Case Study on Reverse Logistics

Case Study on Reverse Logistics

Case study on Reverse logistics

Reverse logistics is process of handling goods from their intended final destination to the point of origin with the aim of acquiring their value or for the purpose of proper disposal. The process involves planning and controlling of the inventory process to ensure cost efficiency. The physical processes are remanufacturing and refurbishing of tangible goods. It also involves handling of returned merchandise as a result of recalls, damage, salvage and inventories. The reverse logistics manages the hazarders’ waste materials and asset recovery from the previous dispatches (Rogers & Tibben-Lembke, 1998).

The factors that are driving companies in implementing reverse logistic strategies include the information on the benefits of reverse logistics have resulted to great interest in other companies and legislatives on waste management that require the companies to manage on the disposal of their products from their customers. Other factors are cost reduction and customer satisfaction. Technological developments are rapidly changing the electronic consumer market. This makes companies dealing with electronics the major players in implementing reverse logistics (Price water House Coopers, 2008).

Reverse chain processes involving commercial returns occur when the goods being retuned have value in another market. Electronic products in markets within the developed nations become outdated at a rapid rate due to emergence of new products. The products that had been distributed to the market may lose value as new models of those products are made. Outdated electronics in developed countries are of great value to poor countries like in Africa. The reverse chain strategy employed in dealing with such products involves shifting them to other markets. Commercial returns are caused by customer dissatisfaction, overproduction and other factors.

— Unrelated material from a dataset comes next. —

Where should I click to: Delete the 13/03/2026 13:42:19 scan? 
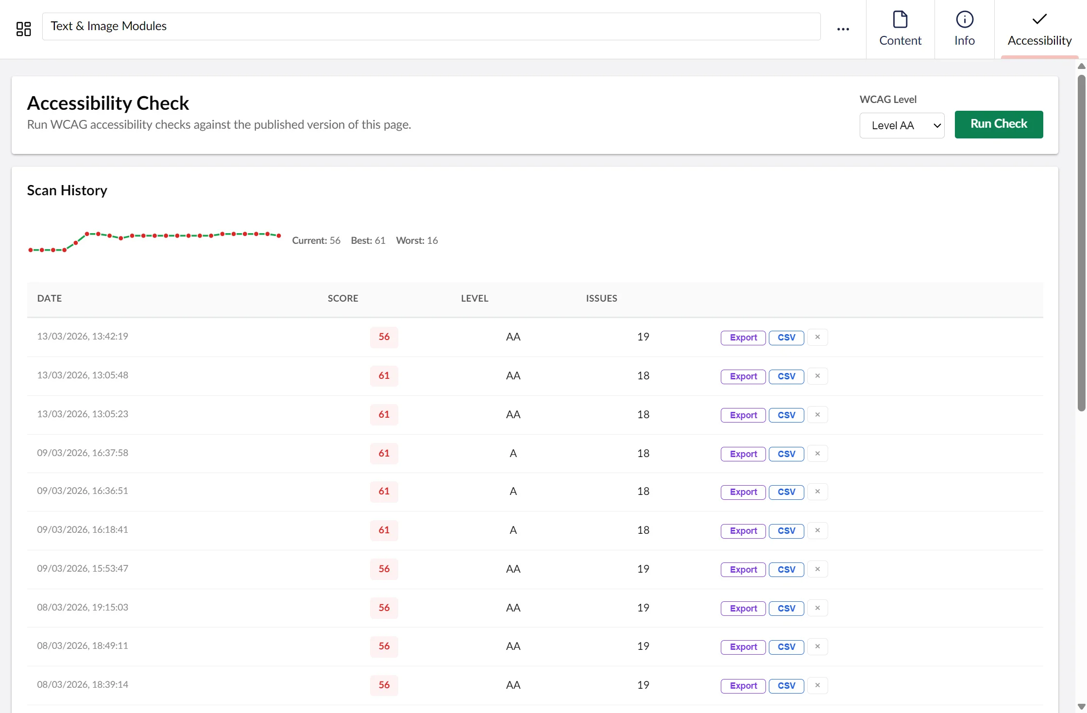817,337
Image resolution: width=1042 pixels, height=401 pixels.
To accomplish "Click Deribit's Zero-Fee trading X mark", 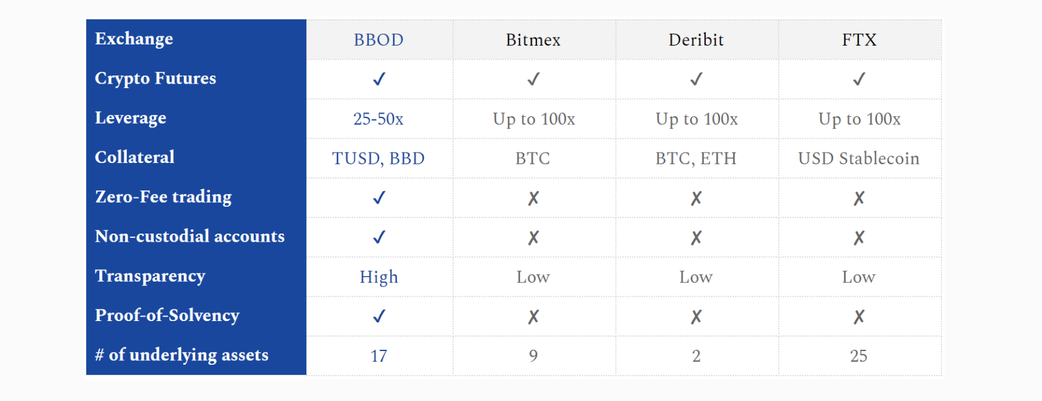I will click(x=696, y=199).
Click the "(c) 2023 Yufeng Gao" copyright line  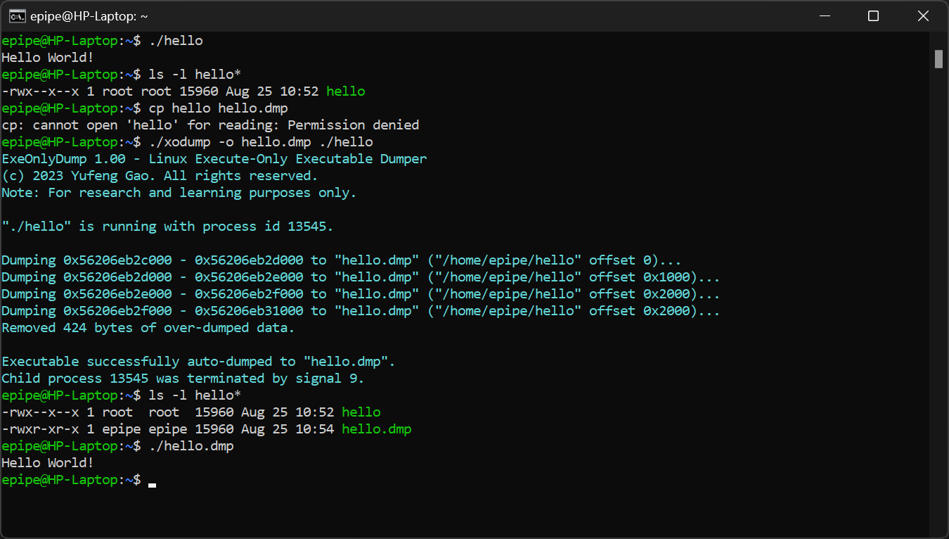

Products under warranty forms a chain on return based on repairable products or components. Companies develop strategies to deal with the products that are covered under warranty. The repairable returns may be used as modules in other products. Exchange repair can also be carried out in which the returned products are repaired using good components from previously returned products. Manufacturing companies develop strategies on possible product recalls. The recalls may occur due to a manufacturing defect that is identified after the products are already in the market. The manufacturer takes the full responsibility of rectifying the defects. Strategies on refurbishing of products deal with end of user returns in which product may be of no use to the original user but still have value. End of life returns are the products in which their use is void accordance to the set rules. Companies use these products to reduce on the cost of production. The products may be refurbished to add value (Price water House Coopers, 2008).

The process of reverse chain involves five general processes that include: product acquisition, product collection, product sorting testing and deposition, product recovery and product redistribution and sales. Product acquisition involves the retrieval from market or from the consumer use. Acquisition of products from the market requires cooperation with the supply chains especially at the final end of the distribution chain. The collection of products involves shipment and storage in the facilities that will handle processing of the products. The products are then sorted to classify them on their quality. Sorting determines whether the products will be used in the next stages of reverse chain or they will be disposed. Products with quality undergo through recovery process in which they can be repaired, refurbished or dismantled into valuable components that can be reused. The recovered products are then reintroduced in the supply chain and their value obtained through sales (Rogers & Tibben-Lembke, 1998).

Reverse logistics implementation occurs for different reasons which in turn creates two different forms of reverse chains based on cost. Policies on product recall involves a process where the cost incurred is on the manufacturing company. The benefits of value addition are passed to the customers in case of a product recall. In the other forms of product returns the company benefits from the redistribution and sale of the products (Rogers & Tibben-Lembke, 1998).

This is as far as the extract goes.